TASK DIRECTIONS
Set down each of the following entries exactly as it appears, omitting the pictures.

DATA
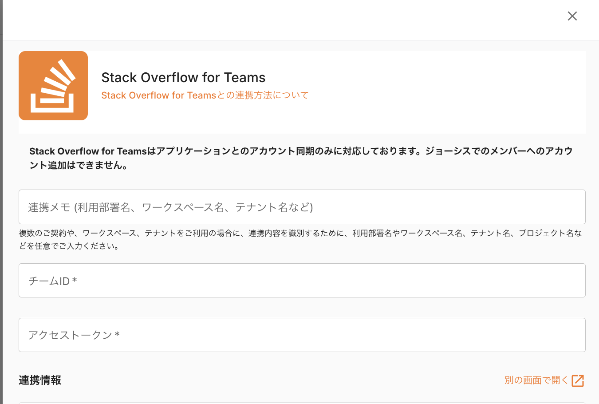Click the required asterisk after アクセストークン
The image size is (599, 404).
point(117,334)
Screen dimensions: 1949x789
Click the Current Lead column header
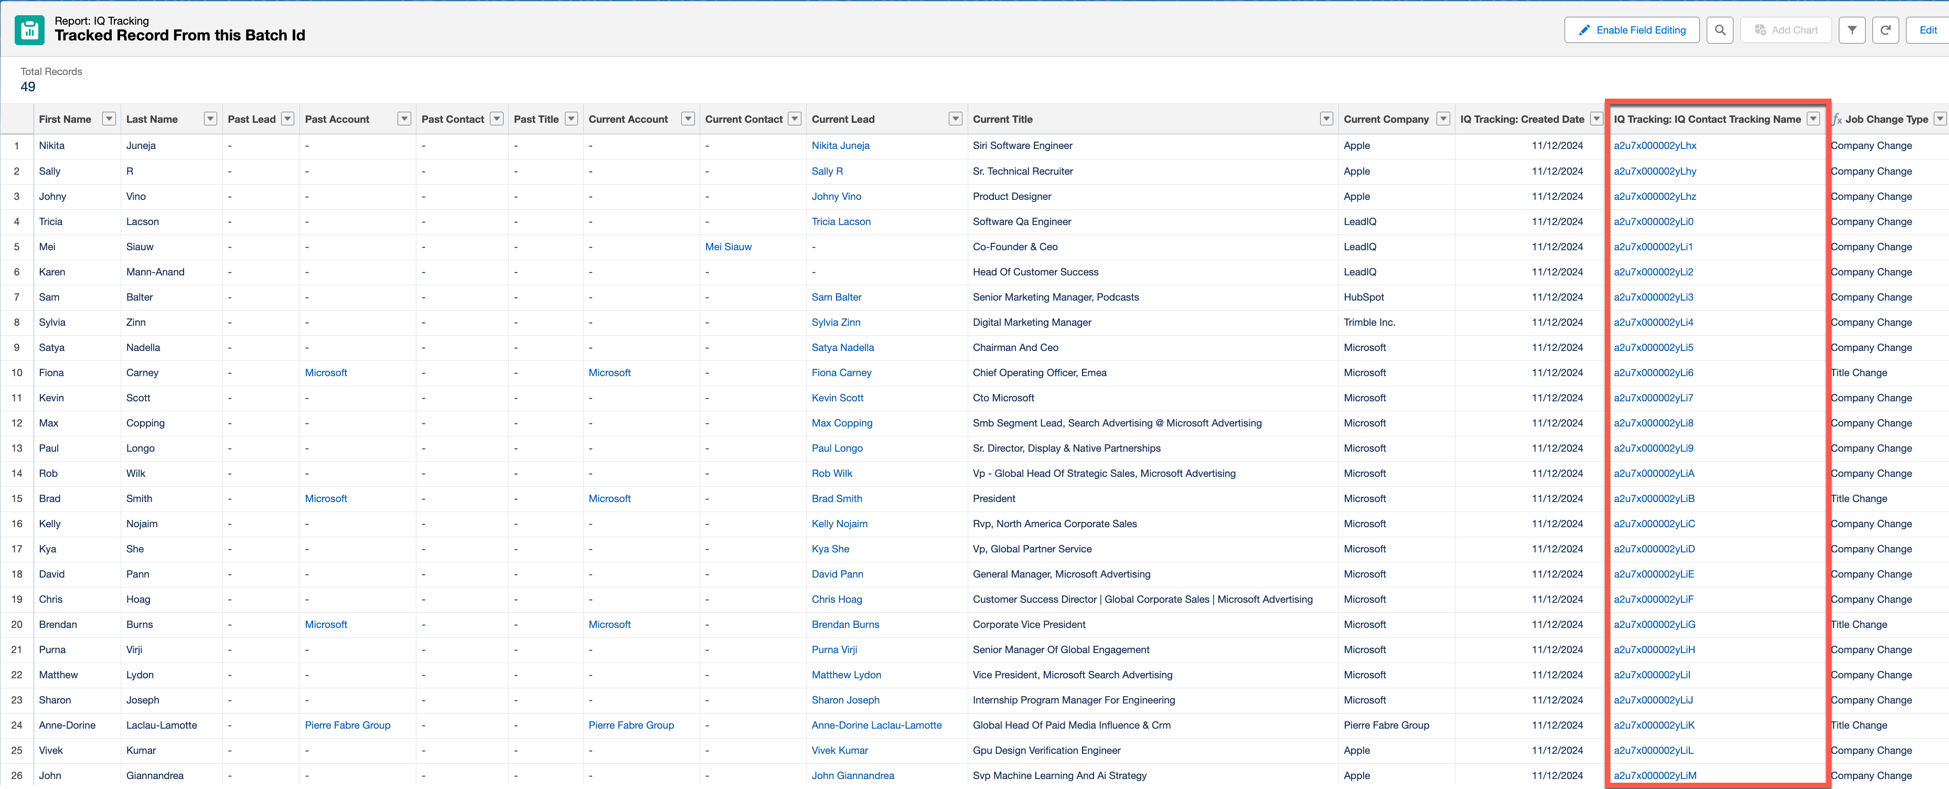[843, 119]
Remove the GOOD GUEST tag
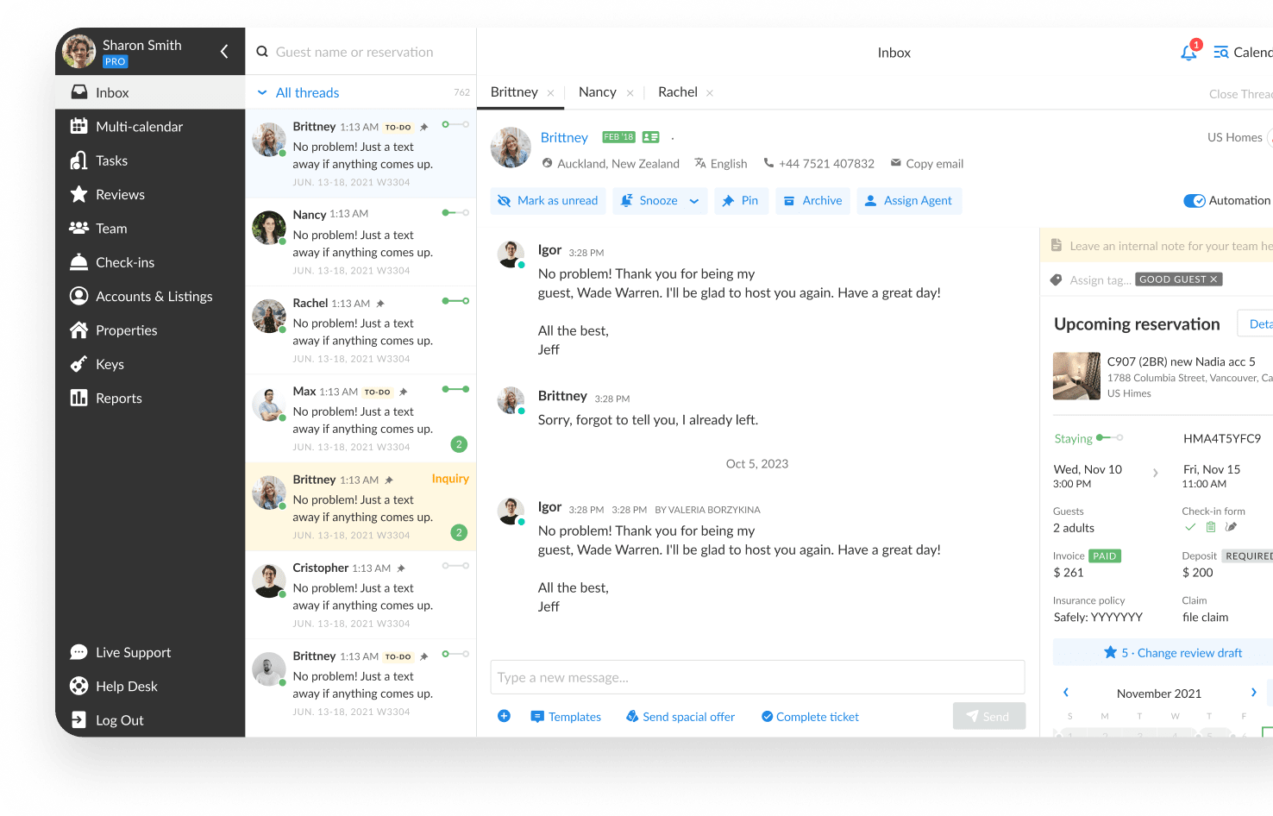The image size is (1273, 816). (x=1212, y=279)
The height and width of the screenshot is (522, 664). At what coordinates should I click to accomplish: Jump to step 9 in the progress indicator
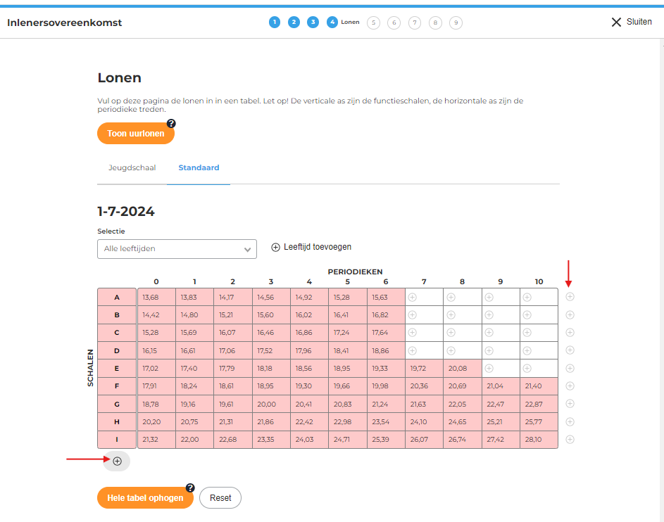tap(456, 23)
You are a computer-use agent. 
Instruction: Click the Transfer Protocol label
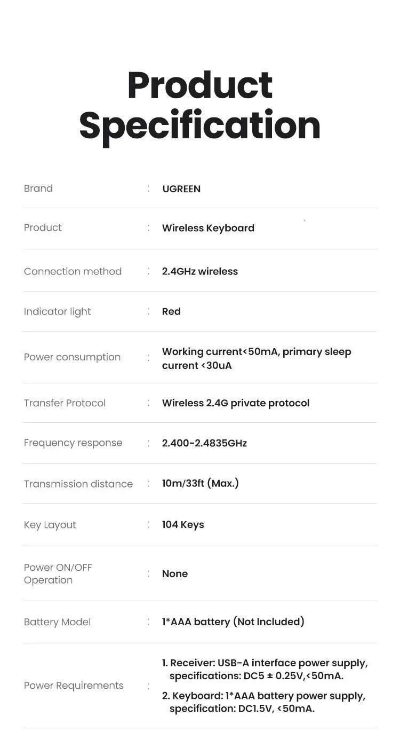[x=65, y=403]
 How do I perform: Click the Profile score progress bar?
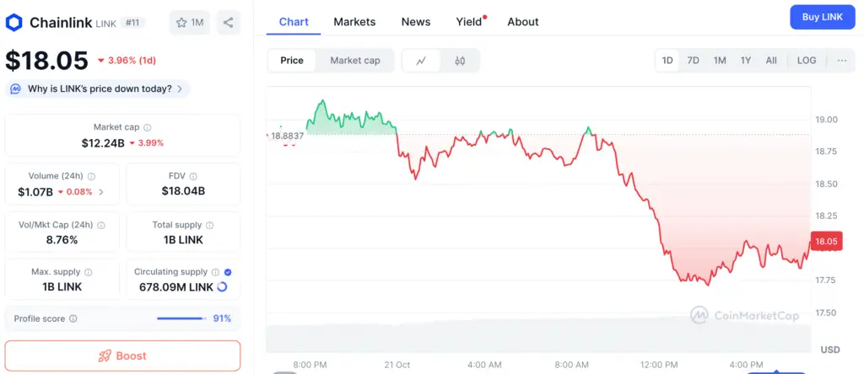pos(181,319)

TASK RESULT
Click the required asterisk after アクセストークン
The image size is (599, 404).
point(117,334)
Screen dimensions: 1949x789
Click the Current Lead column header
[843, 119]
Remove the GOOD GUEST tag
The image size is (1273, 816). (x=1212, y=279)
The height and width of the screenshot is (522, 664). At what coordinates should I click to accomplish: Jump to step 9 in the progress indicator
tap(456, 23)
You are a computer-use agent. 
Instruction: Click the Transfer Protocol label
[x=65, y=403]
 How do I perform: Click the Profile score progress bar?
pos(181,319)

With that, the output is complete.